Consumer advocates hailed Wednesday’s announcement as a potential game-changer that could significantly reduce a little-known phenomenon: the trafficking of sensitive health data by businesses that are not strictly classified as health care providers.
“Digital health companies and mobile apps should not profit from consumers’ extremely sensitive and personally identifiable health information,” said Samuel Levine, director of the FTC’s Bureau of Consumer Protection. “The FTC is serving notice that it will use all of its legal authority to protect the sensitive data of American consumers from misuse and illegal exploitation.”
The Health Breach Notification Rule, enacted in 2009, applies to personal health record vendors and related providers who are not covered by HIPAA, the federal privacy rules that govern the health care industry.
It comes three years after Consumer Reports discovered that GoodRx was disclosing personal health information to over 20 companies. “People told us they had no idea their sensitive information was being shared with companies like Google and Facebook,” Consumer Reports president and CEO Marta Tellado said in a statement Wednesday.

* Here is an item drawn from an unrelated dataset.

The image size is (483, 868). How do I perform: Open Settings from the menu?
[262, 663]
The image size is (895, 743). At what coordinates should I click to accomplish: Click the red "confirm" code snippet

“This is a win for consumers, and it has the potential to have a significant impact on how our health information is kept private in the future.”
In a legal complaint filed on behalf of the FTC, Justice Department lawyers claimed that GoodRx’s actions had “unjustly enriched” the company at the expense of users — many of whom suffer from chronic health conditions — who could face “stigma, embarrassment, or emotional distress,” as well as discrimination, if the facts it shared were revealed.
The focus of the FTC’s concerns, according to GoodRx, was “proactively addressed” nearly three years ago, before the FTC investigation began.
Consumer Reports’ director of technology policy, Justin Brookman, believes the FTC investigation began after his organization’s Feb. 25, 2020 report. Previously, the government stated, “There were no adequate formal, written, or standard privacy or data-sharing policies or compliance programs in place at GoodRx. Even after GoodRx’s practices were revealed, the company failed to notify users that their health information had been disclosed without their permission.”
GoodRx, according to company spokeswoman Lauren Casparis, “used vendor technologies to advertise in a way that we believe was compliant with all applicable regulations and that remains common practice among many websites.”
According to the government, these technologies included embedded web beacons known as “pixels” and other tracking and data-collection tools from companies such as Google and Facebook.
“They put pixels on their site,” Consumer Reports’ Brookman explained over the phone. “They are not required to do so.”
Brookman stated in a statement “For years, health apps and websites have freely given away our personal information. This case should serve as a wake-up call to businesses that sharing customer data without explicit permission will result in investigations and fines.”
GoodRx has assisted consumers in saving more than $45 billion since 2011, according to its website.
According to the FTC, over 55 million consumers have visited GoodRx’s website or mobile apps since January 2017. It stated that the company collects personal and health information from its users as well as pharmacy benefit managers, which confirm when one of its coupons has been used in a purchase.
The FTC says, GoodRx “deceptively promised its users that it would never share personal health information with advertisers or other third parties,” while sharing prescription and health information with third-party advertising companies and platforms such as Facebook, Google, and Criteo. According to the FTC, this process assisted GoodRx in targeting personalized ads on Facebook, Instagram, and other platforms.
Other provisions of the proposed federal court order require GoodRx to direct third-party providers with whom it shared consumer health data to delete it and to notify consumers.
According to Casparis, a GoodRX spokeswoman, “the requirements detailed in the settlement will have no material impact on our business or on our current or future operations.”